Take Ballynakill Lough in northeast Galway, which is, according to Roden and O’Connor, one of our most exceptional lakes. “It’s doubtful if a comparable lake survives in western Europe,” they write. Ballynakill is home to species otherwise absent across much of Europe, such as pipewort and water lobelia, along with an abundance of the minuscule, whorled “least stonewort”, aquatic algae.
In 2004, a rare aquatic plant known only in one other lake, nearby Rusheenduff Lough, was discovered, along with the ribbon-like, light green slender naiad, which provides refuge for fish and invertebrates, food for rare ducks and, most crucially, releases plenty of oxygen.
Lough Cooloorta’s turquoise-blue colour in nearby Clare is reminiscent of water over coral reefs. This crystal-clear lake allows sunlight to reach up to 10m below the surface, and a plethora of species are found. These include 12 different stoneworts, which play a central role in keeping the water pure by absorbing excess nutrients, and flowering plants such as the soft-water bulbous rush, which thrives in low-nutrient lakes.
The marl crust in Cooloorta, which is orange-brown, is home to one of the rarest water beetles in Europe, Ochthebius nilssoni, known in Irish as Ciaróginbán. Found in 2019 in Lough Carra, this beetle is only known in one locality in Sweden and another in Italy.
Ballynakill and Cooloorta are outliers. Of our 14,000 lakes and ponds, only 224 are monitored by the Environmental Protection Agency. And while 69 per cent of those assessed are in high or good ecological status, lake water quality has not improved in 50 years. The pressures of nutrients from agriculture, bogland degradation and excessive drinking water abstraction have rapidly taken their toll.
Co Kerry’s Lough Leane, which was once of European importance but is now loaded with nutrients, is “quickly approaching the state of Lough Neagh”, write Roden and O’Connor. “Clearly, lake habitats in Ireland are quickly degrading, and just as we lost our great forests in the seventeenth century and our equally wonderful raised bogs in the twentieth, we must expect to lose our extensive lake ecosystems in the twenty-first century unless we rapidly reduce our impact on nature.”
Lough Carra was once one of Europe’s finest examples of a “marl” lake. Its alkaline waters were gin-clear, low in nutrients and home to some of the rarest aquatic life in the country, including Marl Lake mayflies, rare dragonflies, freshwater crayfish, redshank, water beetles and lichens. However, the lake has been profoundly altered by excessive nutrients from slurry and fertiliser from agriculture.
In 2022, researchers from Trinity College Dublin extracted marl samples from the lake bed and discovered huge increases in nitrogen and phosphorous levels since the 1960s. The thick bed of white marl on the bottom of the lake had acted like a sponge, soaking up as much nutrients as possible, but as the phosphorous and nitrogen kept coming, it turned green. The nutrients act like fertilisers in the water, boosting algal growth (which uses up the available oxygen), reducing water transparency and plunging parts of the lake into shade.

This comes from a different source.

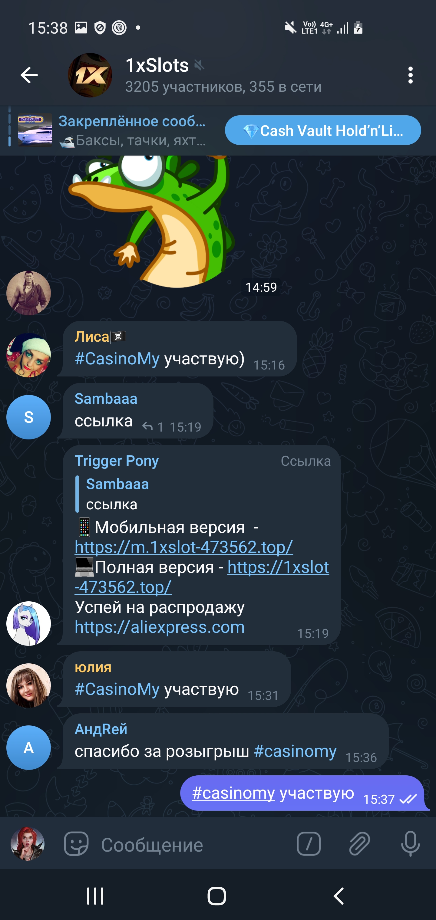Tap the Android recent apps button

[ Sally Rooney: When are we going to have the courage to stop the climate crisis?Opens in new window ]
Local communities are trying hard to turn things around. Under a five-year EU-funded project, a group of locals, scientists, landowners and farmers are doing what they can to pull Lough Carra back from the brink of collapse. Roden and O’Connor believe that without radical and urgent changes in how we use the land, the future of our most distinctive lakes is bleak.
“There must be true integration of environmental policy, involving an acceptance that we cannot do everything everywhere.” Curbing that human instinct is, without doubt, our biggest challenge.